ET-1 stimulates Ca2+ uptake (Bonventre and Force, 1998). FK506 is a potent Ca2+/calmodulin-dependent inhibitor of PP2B (Schreiber and Crabtree, 1992). ET-1 elicits cardiomyocyte hypertrophy in part through an NFATs-dependent mechanism. ET-1 inhibits GSK3, and activates PP2B, reversing GSK3’s inhibitory NFAT phosphorylation (Molkentin et al., 1998; Haq et al., 2000; Antos et al., 2002). We find that FK506 reverses ET-1-induced mesangial cell hypertrophy (Figure 5C). Taken together with the results in Figure 4 indicating that ET-1 triggers an inhibitory phosphorylation of mesangial cell GSK3, FK506 inhibition of mesangial cell hypertrophy is consistent with the idea that NFATs or other PP2B effectors are important to ET-1-induced hypertrophy.

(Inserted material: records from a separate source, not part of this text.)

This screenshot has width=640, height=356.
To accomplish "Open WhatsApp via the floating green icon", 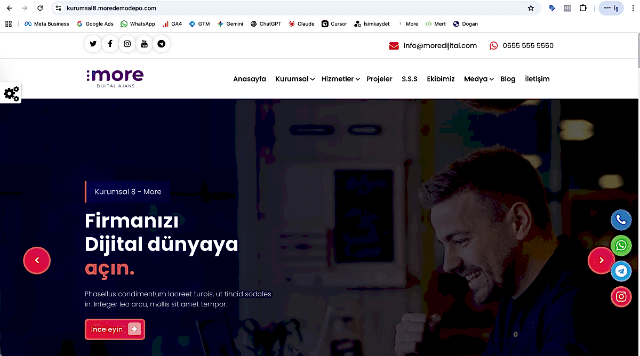I will coord(621,245).
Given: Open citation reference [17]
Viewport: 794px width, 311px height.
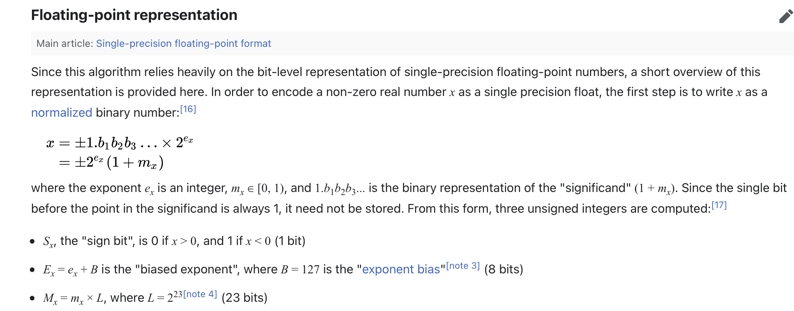Looking at the screenshot, I should tap(719, 205).
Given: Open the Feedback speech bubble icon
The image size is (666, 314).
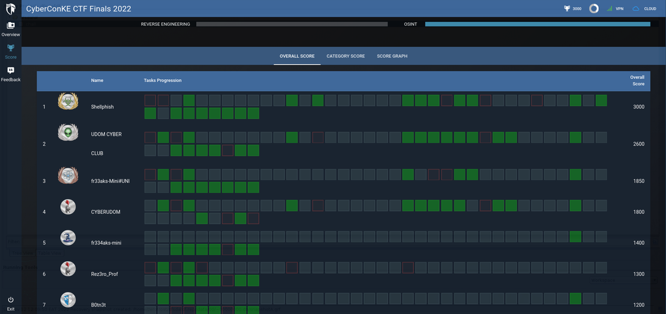Looking at the screenshot, I should (x=10, y=71).
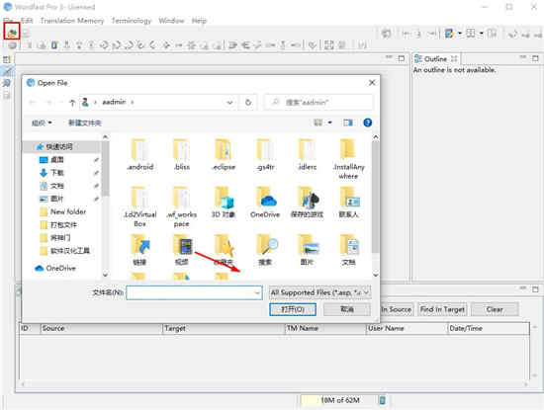Open the Translation Memory menu
The height and width of the screenshot is (410, 544).
tap(72, 21)
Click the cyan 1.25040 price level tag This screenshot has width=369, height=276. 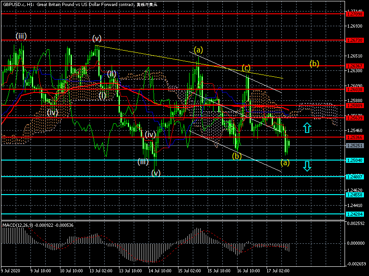[x=355, y=160]
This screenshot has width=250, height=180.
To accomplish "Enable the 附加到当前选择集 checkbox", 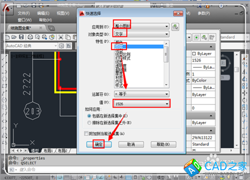I will pyautogui.click(x=86, y=134).

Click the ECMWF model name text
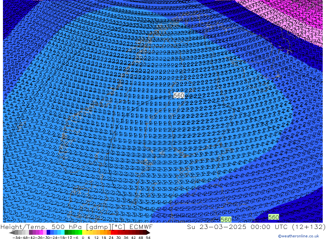tap(141, 227)
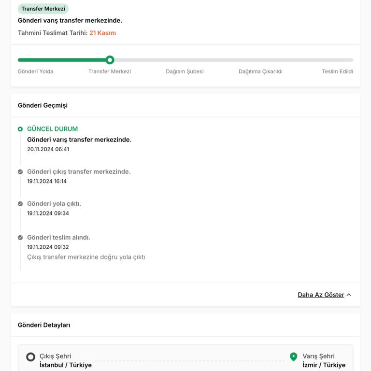The image size is (371, 371).
Task: Click the Çıkış Şehri origin circle icon
Action: coord(30,357)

ET-1 induction of p8 and hypertrophy requires the same signaling pathways

Despite the significant clinical importance of renal mesangial cell hypertrophy to the pathogenesis of diabetic nephropathy, little is known of the molecular mechanisms underlying this process. Accordingly, we have begun to seek transcripts induced by ET-1 in a manner indistinguishable from that of hypertrophy, and to determine if these transcripts are also induced in diabetic kidney.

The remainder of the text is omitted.